Whether you want to see more robot help in our world or not, I suspect some level of this is coming, and it’s being driven by data. We have more and more data, and as companies have success in analyzing this data with various types of AI and machine learning systems, there is pressure for other companies to join the trend and build their own systems. We certainly see that with the push from Microsoft that emphasizes the R Services in SQL Server. At the recent Data Science Summit, there was a demo in the keynote (around 17:00) of over 1 million classification queries per second running inside SQL Server. You can even try this yourself on SQL Server 2016 Developer Edition (for free).

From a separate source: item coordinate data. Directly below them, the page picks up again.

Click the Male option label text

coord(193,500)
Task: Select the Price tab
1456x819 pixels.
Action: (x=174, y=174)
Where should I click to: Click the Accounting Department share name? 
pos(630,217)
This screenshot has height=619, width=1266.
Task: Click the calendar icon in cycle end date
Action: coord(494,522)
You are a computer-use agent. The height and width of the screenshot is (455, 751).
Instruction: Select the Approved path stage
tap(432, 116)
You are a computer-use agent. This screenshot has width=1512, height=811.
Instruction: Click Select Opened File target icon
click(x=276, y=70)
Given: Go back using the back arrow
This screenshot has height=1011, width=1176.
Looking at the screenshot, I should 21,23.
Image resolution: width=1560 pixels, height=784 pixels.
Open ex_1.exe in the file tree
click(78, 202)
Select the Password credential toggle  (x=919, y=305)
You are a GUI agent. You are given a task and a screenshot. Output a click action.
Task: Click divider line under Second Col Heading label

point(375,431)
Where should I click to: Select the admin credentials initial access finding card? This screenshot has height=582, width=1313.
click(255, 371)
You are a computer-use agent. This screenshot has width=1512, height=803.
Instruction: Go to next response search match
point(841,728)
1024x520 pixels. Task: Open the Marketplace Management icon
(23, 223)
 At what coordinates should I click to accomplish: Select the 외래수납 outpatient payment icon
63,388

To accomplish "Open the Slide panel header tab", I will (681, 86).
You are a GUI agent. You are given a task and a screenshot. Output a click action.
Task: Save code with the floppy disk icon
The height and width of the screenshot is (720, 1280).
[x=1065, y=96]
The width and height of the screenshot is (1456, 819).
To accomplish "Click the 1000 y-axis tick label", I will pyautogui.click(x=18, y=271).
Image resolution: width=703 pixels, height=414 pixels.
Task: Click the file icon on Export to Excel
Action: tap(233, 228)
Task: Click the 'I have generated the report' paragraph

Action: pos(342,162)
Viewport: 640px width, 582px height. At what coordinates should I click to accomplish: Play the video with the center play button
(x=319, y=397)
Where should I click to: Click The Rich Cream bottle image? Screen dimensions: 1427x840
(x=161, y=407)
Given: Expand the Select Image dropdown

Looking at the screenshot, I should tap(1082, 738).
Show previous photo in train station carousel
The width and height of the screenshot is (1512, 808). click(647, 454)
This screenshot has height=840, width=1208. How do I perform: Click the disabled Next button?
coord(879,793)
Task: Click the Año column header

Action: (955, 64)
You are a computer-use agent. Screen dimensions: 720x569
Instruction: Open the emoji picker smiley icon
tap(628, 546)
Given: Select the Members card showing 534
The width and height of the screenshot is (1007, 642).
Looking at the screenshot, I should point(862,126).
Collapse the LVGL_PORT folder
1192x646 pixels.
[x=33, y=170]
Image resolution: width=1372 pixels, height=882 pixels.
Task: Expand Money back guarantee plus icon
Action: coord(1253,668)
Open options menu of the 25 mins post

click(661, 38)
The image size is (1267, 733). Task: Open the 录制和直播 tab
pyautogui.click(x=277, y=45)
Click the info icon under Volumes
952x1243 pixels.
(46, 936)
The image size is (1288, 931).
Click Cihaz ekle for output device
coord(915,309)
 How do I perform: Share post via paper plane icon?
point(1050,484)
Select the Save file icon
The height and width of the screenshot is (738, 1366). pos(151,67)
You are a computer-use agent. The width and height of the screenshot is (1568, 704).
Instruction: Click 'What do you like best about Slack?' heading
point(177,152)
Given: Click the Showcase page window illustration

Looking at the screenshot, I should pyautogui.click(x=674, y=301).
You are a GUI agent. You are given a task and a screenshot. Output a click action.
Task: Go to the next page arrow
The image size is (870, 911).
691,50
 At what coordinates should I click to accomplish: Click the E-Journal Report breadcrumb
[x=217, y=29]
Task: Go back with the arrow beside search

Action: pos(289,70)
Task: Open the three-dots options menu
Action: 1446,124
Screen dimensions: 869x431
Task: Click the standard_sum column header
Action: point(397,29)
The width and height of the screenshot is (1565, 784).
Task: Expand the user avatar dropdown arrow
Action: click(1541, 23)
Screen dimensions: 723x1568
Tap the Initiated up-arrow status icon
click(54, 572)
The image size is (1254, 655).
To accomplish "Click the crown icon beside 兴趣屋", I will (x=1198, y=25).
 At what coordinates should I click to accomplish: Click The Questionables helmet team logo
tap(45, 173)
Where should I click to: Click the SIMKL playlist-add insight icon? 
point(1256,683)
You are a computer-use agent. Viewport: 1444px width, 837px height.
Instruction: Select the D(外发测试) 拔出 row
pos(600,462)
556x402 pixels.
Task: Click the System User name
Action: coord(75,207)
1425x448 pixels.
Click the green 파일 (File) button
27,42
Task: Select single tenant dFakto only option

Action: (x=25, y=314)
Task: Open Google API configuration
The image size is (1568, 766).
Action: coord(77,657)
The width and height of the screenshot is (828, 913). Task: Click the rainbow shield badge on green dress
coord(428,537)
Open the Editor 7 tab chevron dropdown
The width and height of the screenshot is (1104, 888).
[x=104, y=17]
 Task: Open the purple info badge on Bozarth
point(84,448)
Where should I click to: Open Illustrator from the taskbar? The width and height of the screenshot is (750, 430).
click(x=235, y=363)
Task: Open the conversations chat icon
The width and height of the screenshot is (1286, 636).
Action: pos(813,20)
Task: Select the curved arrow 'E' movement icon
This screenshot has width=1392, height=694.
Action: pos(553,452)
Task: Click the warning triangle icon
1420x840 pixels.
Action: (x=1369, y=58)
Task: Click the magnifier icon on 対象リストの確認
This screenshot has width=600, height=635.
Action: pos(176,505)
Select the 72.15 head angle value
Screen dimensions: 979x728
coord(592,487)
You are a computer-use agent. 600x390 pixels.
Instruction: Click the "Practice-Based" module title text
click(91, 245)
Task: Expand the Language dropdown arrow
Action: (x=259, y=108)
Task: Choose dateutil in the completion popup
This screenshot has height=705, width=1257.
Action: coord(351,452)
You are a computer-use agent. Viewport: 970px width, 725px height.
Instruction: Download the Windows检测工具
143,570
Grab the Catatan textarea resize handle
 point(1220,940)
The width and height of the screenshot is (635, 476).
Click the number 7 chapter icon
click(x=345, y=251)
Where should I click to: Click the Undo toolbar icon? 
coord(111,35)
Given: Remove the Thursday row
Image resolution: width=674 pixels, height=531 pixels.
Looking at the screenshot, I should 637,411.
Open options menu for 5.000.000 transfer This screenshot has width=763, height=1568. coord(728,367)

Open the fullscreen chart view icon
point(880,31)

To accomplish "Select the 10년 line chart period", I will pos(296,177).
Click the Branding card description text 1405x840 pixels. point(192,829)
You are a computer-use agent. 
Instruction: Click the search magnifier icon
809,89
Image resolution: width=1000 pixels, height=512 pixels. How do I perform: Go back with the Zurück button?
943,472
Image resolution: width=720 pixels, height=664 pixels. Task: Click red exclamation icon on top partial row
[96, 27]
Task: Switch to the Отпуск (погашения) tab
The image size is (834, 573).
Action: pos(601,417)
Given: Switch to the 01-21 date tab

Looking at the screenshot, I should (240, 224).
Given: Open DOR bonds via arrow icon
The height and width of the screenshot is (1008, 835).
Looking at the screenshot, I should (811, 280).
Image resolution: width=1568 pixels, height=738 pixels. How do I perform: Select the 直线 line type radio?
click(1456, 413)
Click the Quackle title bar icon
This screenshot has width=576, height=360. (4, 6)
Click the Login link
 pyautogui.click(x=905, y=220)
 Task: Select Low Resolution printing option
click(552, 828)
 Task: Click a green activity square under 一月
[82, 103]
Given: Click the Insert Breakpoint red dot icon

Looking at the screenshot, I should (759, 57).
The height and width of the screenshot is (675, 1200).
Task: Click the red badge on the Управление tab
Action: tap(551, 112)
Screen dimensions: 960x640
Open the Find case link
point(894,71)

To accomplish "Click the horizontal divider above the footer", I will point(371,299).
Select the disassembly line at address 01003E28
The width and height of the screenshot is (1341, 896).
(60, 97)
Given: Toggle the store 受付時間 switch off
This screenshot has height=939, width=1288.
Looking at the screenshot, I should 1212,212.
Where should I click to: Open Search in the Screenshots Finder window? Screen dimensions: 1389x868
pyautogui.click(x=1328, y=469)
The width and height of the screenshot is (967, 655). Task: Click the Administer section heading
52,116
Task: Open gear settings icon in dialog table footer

I’m sure that a few of you will start to get more complex analysis projects inside of your organization. Maybe you’ll help develop some sort of prototype, or maybe you’ll just be responsible for helping get the data to the data scientists. I’m also sure that some of you won’t be thrilled with the results. After all, throwing a bunch of data at a few algorithms and expecting some rapid development isn’t likely to work great.
At least not the first time.
One of the thing I’ve seen from many people as I study data science, machine learning, and related topics is that this isn’t a simple process. Building a useful and successful machine learning system requires experimentation, and really, ongoing experimentation, as you examine, clean, discard, and make decisions on your data. In fact, the data preparation might be the most difficult and time consuming part of the process. That’s great, since many of us are the people that will work with the data, but it’s bad in that our management might not want to have the patience to experiment, evaluate, and re-tune their systems, much less wait for data to be well prepared.
I do have high hopes for many complex problems to be assisted with machine learning and artificial intelligence in the future. I’m glad that companies are experimenting, and I think it’s great that so many data professionals are getting excited by the possibilities. Remember that this field is hard, and requires lots of work. Keep learning and growing your skills, and above all, remember that the scoring against your data is more likely to be closer to a baseball game than a bowling match. A 30% success rate might be amazing and those perfect games are likely very close to impossible.